200 views Asked by At

I'm writing a code to convert alignments from multiple files to phylip format, and then output all alignments to a single file. I can't seem to find a good way to have AlignIO.write() take multiple input files and produce a single output file. The following code works on a single file:

import glob
from Bio import AlignIO

path = "alignment?.nexus"

for filename in glob.glob(path):
    for alignment in AlignIO.parse(filename, "nexus"):
        AlignIO.write(alignment, "all_alignments", "phylip-relaxed")
1

There are 1 answers

0
Chris_Rands On BEST ANSWER

You can use .write() to effectively append to the output file by writing to the file handle rather than a string file name:

with open("all_alignments", "w") as output_handle: 
    for filename in glob.glob(path):
        for alignment in AlignIO.parse(filename, "nexus"):
            AlignIO.write(alignment, output_handle, "phylip-relaxed")

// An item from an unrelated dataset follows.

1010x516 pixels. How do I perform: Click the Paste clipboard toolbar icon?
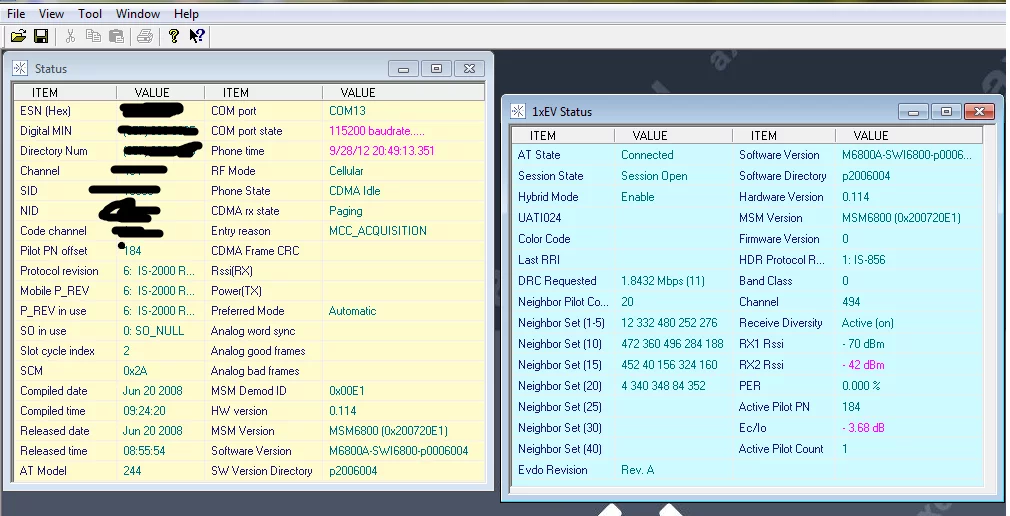[116, 36]
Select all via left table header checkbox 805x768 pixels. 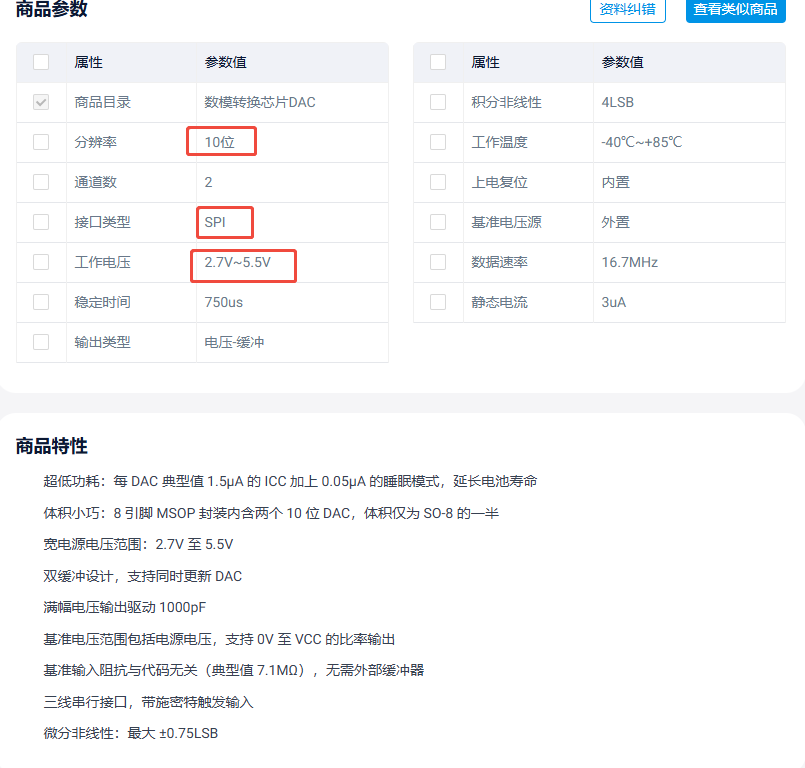[x=40, y=61]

The alternative would be to yield all alignments (or store them in a list or similar) and then call .write() once afterwards with the iterable and string file name (and format) as arguments:

def yield_alignments():
    for filename in glob.glob(path):
        for alignment in AlignIO.parse(filename, "nexus"):
            yield alignment

AlignIO.write(yield_alignments(), "all_alignments", "phylip-relaxed")

The 2nd one feels more invasive to your current structure, but might be slightly more performant, on older Biopython versions at least.